The variation of stories can be from a teenager having a summer of his life, to OFWs, migrants, to freedom fighters to a mistress, and so much more. I am amazed about how knowledgeable can one be, to know a thing or two about personal lives of people from different walks of life and write about their lives comprehensively as if he experienced them all.
2. Jose Dalisay’s Vocabulary is as Vast as the Ocean
I have read several English novels and short story collections written by Filipino writers and so far Dalisay has the most impressive vocabulary. There are Pinoy terms that are difficult to translate that sometimes other authors write in Italic (to highlight that it’s a Tagalog word) followed by an explanation but he has a term for almost everything and I am really surprised. I didn’t even know that there are exact translations for those words until I came across Dalisay’s terms.

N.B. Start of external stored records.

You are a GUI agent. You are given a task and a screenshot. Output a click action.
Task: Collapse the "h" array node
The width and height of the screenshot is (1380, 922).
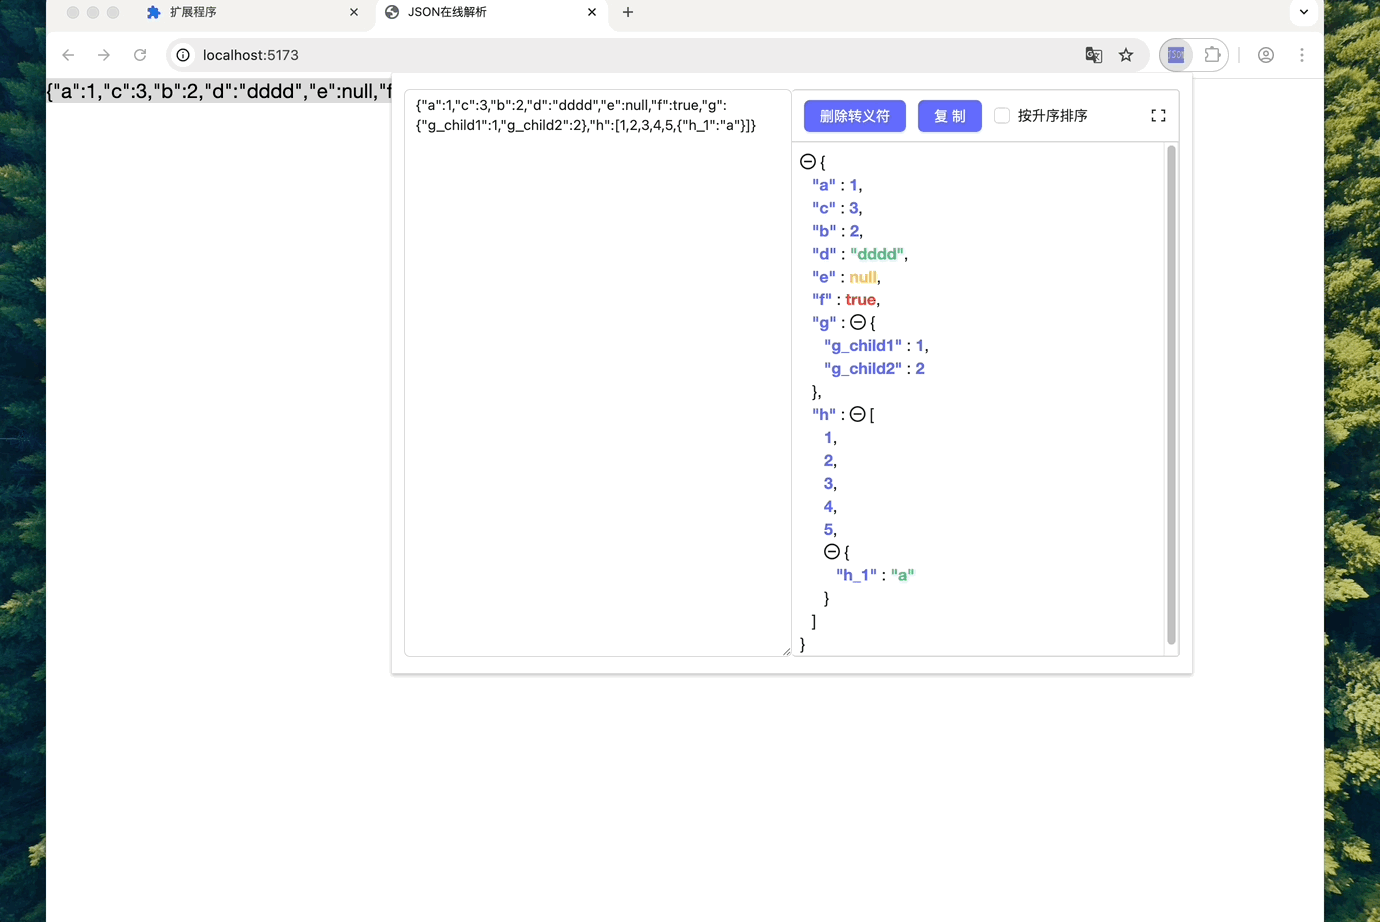point(857,413)
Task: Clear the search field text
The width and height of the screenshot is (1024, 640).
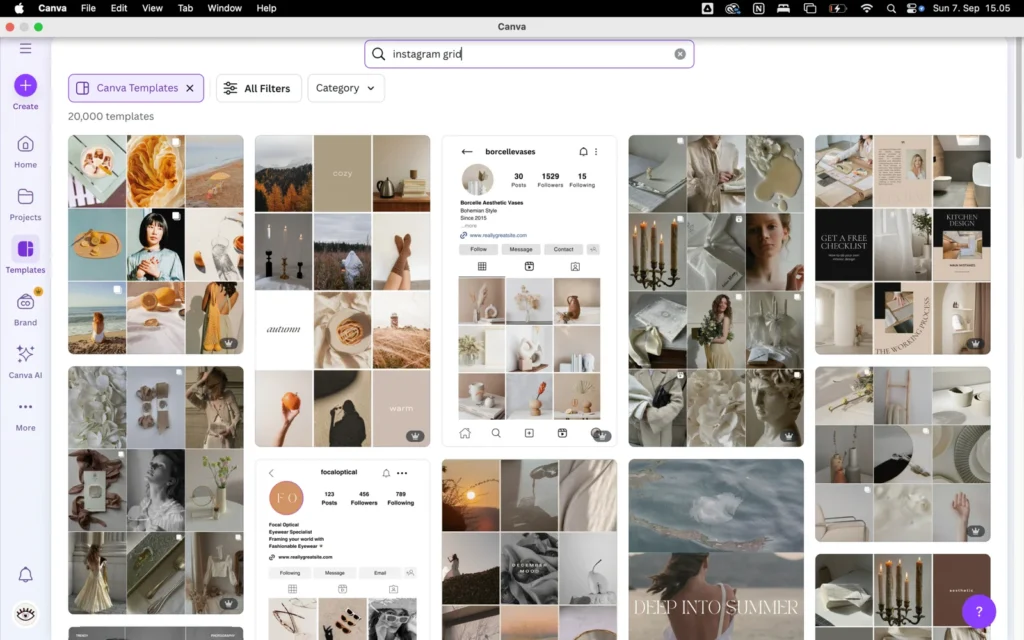Action: tap(680, 54)
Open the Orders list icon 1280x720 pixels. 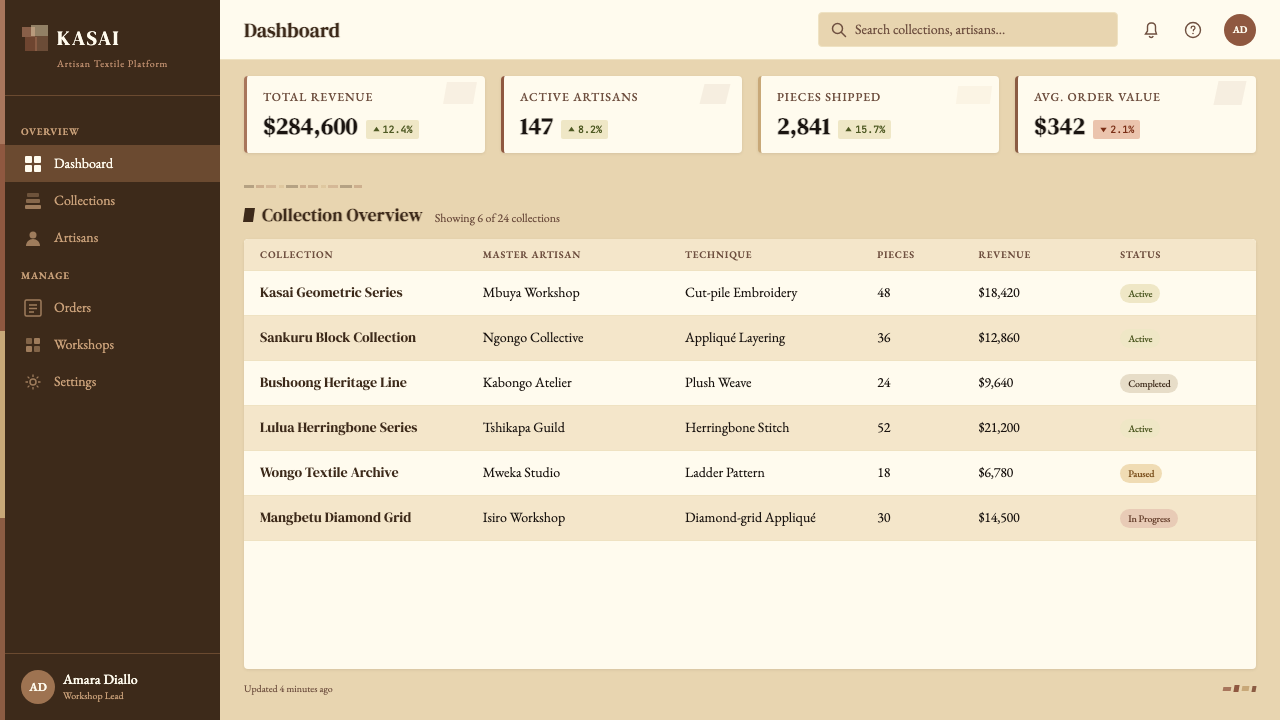[33, 308]
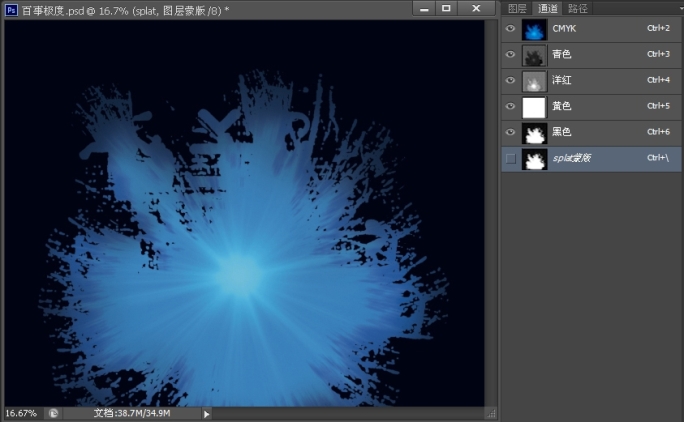Select the CMYK channel thumbnail

[x=533, y=29]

3. It’s Like Reading About the Philippine Culture Through a Foreigner’s Eyes
I love to read historical fiction usually post WW2 stories because I find it easier to digest history and culture though stories rather than reading hard facts. Somehow while reading this book, I feel like a foreigner reading a book about another country’s history and culture.
One factor is Dalisay’s vast vocabulary. He didn’t need to use Tagalog terms and this gave me a totally different feeling from when I read books written by other Filipino authors.
Another thing is that even though I know that I’m reading about our own culture, I still don’t know what to expect sometimes. There is always an element of surprise. The stories are kind of relatable but actually not that relatable. (Gosh, this is even harder to explain).
Anyway, this book is worth reading and getting into international book stores, if it isn’t yet.